The idea being, you want to strictly limit the oracle to viewing only what is required in order for it to attest, so you filter out all other parts of the transaction.
Take a look at the following tutorial https://docs.corda.net/tutorial-tear-offs.html it contains the steps required to create a filtered transaction.
You can also take a look at the samples on https://www.corda.net/samples that make use of an oracle. In particular, if you look at the Options sample, the OptionIssueFlow creates a filtered transaction for the oracle to sign.
One other approach - would it matter if Party A could see the data of Party B if it didn't know it was Party B? If not, you could look at using confidential identities https://docs.corda.net/api-identity.html#confidential-identities
In our use case, we need to define certain rules at run-time based on which a node will transact with other nodes in the network. For example, we want to define a rate at the front end and check that the transaction is happening with this rate only for that particular node. In other words, can we define the terms and conditions at run-time and would this still be called a smart contract or does a smart contract need to be always hard-coded. Is there any alternate way to look at this?
The contract itself is hard-coded. This is because every node needs to agree that a given transaction is valid according to the contract rules, forever. If they varied based on the node, some nodes would consider a transaction valid while another would consider the transaction invalid, leading to inconsistencies in their ledgers.
Instead, you'd have to impose this logic in the flow. Let's say you have a TradeOffer flow that proposes a trade. Each node could install their own response flow that is initiated by TradeOffer flow. Each node's response flow could impose different conditions. For example, one node might sign any transaction, while another one would check that the proposed rate is within specified bounds.
To extend Joel's comment, the contract is indeed hard-coded, but there's nothing wrong with putting meta logic in there as long as the code runs the same way every time (i.e. it's deterministic).

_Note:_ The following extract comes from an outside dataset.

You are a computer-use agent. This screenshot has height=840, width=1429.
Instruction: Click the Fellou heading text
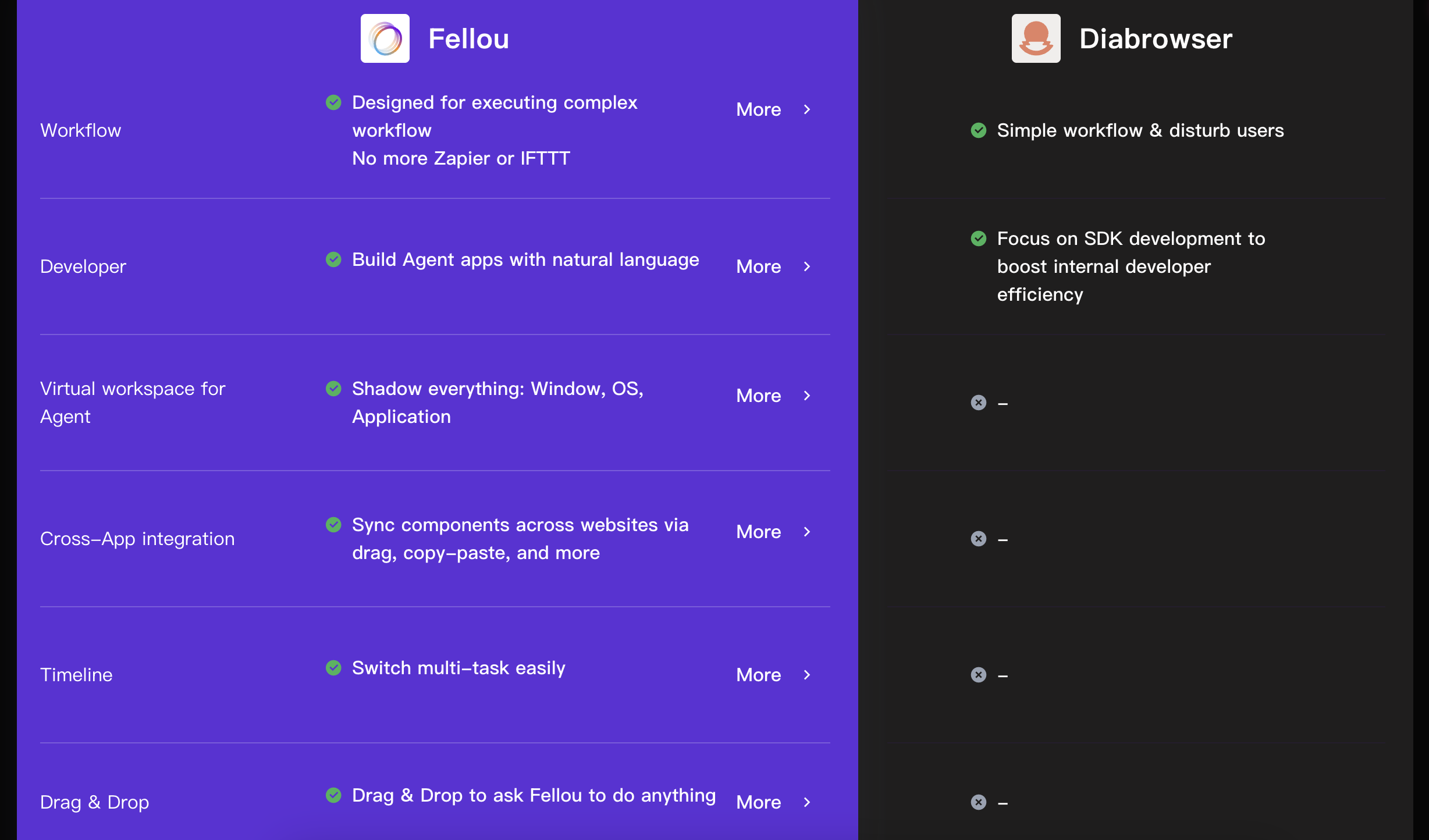click(469, 39)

What do I mean by this? Well, you can put a String type in your state which contains an expression that can then be evaluated (if you refer to https://relayto.com/r3/FIjS0Jfy/VB8epyay73 you can see the inclusion of a very basic maths expression used in a smart contract). There's nothing wrong with making this String as complex as possible, but just be aware that any potential users of your application will start raising eyebrows if you remove a lot of the protection that Corda offers of validation if you start dumbing down the coded verification logic and putting it all into a String.